In the paper [5], a goodness-of-fit test is constructed for the functional model $AX\approx B$, assuming that the error matrices $\tilde{A}$ and $\tilde{B}$ are independent and the covariance structure of $\tilde{A}$ is known. In the present paper, we construct a goodness-of-fit test in a more common situation, where the total covariance structure of the matrices $\tilde{A}$ and $\tilde{B}$ is known up to a scalar factor. A test statistic is based on the TLS estimator $\hat{X}$. Under the null hypothesis, the asymptotic behavior of the test statistic is studied based on results of [6] and, under local alternatives, based on [9].

The present paper is organized as follows. In Section 2, we describe the observation model, introduce the TLS estimator, and formulate known results on the strong consistency and asymptotic normality of the estimator. In the next section, we construct the goodness-of-fit test and show that the proposed test statistic has an asymptotic chi-squared distribution with the corresponding number of degrees of freedom. The power of the test with respect to the local alternatives is studied in Section 4, and Section 5 concludes. The proofs are given in Appendix.
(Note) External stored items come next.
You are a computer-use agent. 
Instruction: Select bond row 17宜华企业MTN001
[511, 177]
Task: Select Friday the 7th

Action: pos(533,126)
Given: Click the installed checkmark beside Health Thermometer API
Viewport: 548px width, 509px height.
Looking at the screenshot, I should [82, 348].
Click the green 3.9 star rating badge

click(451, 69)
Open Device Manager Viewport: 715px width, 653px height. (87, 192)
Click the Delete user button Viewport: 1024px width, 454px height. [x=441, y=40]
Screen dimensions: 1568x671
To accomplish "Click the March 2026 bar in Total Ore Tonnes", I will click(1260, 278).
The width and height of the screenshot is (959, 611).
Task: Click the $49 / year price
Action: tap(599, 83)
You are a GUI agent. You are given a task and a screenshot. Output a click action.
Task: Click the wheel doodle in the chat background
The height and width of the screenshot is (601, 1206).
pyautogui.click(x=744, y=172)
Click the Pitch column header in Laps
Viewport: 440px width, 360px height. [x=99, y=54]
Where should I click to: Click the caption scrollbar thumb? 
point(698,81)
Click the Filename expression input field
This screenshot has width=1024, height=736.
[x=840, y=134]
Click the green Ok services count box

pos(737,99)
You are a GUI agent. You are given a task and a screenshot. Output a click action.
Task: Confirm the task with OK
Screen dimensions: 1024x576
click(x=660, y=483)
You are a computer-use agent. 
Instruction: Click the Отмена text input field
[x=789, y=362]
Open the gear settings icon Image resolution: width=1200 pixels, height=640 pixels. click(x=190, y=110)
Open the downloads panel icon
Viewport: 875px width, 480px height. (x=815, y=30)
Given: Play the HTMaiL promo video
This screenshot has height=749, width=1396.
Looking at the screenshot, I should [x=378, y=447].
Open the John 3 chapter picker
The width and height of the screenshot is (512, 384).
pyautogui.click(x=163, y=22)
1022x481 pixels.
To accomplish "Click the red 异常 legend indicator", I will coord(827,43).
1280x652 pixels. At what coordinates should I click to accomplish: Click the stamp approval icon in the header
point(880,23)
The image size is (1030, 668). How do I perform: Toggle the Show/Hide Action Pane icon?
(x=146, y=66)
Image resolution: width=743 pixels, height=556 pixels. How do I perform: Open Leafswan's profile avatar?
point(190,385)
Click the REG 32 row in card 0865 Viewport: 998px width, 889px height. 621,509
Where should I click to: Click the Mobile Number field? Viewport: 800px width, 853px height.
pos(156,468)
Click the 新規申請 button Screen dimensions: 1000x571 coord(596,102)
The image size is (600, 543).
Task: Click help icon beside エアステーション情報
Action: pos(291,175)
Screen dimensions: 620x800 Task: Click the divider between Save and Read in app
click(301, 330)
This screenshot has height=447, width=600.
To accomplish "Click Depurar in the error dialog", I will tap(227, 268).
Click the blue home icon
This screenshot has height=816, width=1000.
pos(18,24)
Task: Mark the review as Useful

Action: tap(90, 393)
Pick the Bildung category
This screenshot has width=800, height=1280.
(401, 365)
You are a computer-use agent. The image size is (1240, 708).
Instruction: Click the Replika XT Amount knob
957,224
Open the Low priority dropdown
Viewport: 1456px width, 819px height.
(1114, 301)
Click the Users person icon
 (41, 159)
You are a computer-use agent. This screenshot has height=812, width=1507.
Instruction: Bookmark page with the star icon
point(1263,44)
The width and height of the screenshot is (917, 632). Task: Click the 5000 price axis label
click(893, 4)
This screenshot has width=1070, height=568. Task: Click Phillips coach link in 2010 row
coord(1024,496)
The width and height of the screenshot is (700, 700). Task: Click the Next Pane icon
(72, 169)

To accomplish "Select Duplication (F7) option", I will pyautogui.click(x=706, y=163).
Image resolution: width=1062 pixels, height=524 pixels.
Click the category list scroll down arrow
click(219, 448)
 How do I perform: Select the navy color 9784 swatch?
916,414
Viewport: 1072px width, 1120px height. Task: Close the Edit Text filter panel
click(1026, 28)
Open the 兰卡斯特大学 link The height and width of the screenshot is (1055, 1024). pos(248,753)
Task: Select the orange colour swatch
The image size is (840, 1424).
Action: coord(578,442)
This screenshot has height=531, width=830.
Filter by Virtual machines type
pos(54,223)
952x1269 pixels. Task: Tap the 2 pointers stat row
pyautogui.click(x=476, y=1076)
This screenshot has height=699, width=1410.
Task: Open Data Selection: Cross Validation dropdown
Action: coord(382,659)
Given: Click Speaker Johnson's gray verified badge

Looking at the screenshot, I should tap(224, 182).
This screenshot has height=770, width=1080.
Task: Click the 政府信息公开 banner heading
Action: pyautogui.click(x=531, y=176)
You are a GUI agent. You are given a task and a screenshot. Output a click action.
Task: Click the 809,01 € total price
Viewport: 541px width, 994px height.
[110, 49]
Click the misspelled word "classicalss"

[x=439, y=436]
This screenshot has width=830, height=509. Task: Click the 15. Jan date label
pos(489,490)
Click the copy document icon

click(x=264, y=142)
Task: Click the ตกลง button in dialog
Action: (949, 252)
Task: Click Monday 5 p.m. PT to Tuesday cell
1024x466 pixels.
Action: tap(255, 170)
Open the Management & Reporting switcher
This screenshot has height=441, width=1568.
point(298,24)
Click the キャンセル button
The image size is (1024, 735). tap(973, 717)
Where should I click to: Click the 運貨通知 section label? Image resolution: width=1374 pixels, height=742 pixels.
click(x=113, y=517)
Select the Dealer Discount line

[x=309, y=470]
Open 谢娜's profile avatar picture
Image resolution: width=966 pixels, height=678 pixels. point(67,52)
We use the following notation: $\| C\| =\sqrt{\sum _{i,j}{c_{ij}^{2}}}$ is the Frobenius norm of a matrix $C=(c_{ij})$, and $\mathrm{I}_{p}$ is the unit matrix of size p. The symbol $\operatorname{\mathsf{E}}$ denotes the expectation and acts as an operator on the total product of quantities, and $\operatorname{\mathbf{cov}}$ means the covariance matrix of a random vector. The upper index ⊤ denotes transposition. In the paper, all the vectors are column ones. The bar means averaging over $i=1,\dots ,m$, for example, $\bar{a}:={m}^{-1}{\sum _{i=1}^{m}}a_{i}$, $\overline{a{b}^{\top }}:={m}^{-1}{\sum _{i=1}^{m}}a_{i}{b_{i}^{\top }}$. Convergence with probability one, in probability, and in distribution are denoted as $\stackrel{\mathrm{P}\mathrm{1}}{\to }$, $\stackrel{\mathrm{P}}{\to }$, and $\stackrel{\mathrm{d}}{\to }$, respectively. A sequence of random matrices that converges to zero in probability is denoted as $o_{p}(1)$, and a sequence of stochastically bounded random matrices is denoted as $O_{p}(1)$. The notation $\varepsilon \stackrel{\mathrm{d}}{=}\varepsilon _{1}$ means that random variables ε and $\varepsilon _{1}$ have the same probability distribution. Positive constants that do not depend on the sample size m are denoted as $\mathit{const}$, so that equalities like $2\cdot \mathit{const}=\mathit{const}$ are possible.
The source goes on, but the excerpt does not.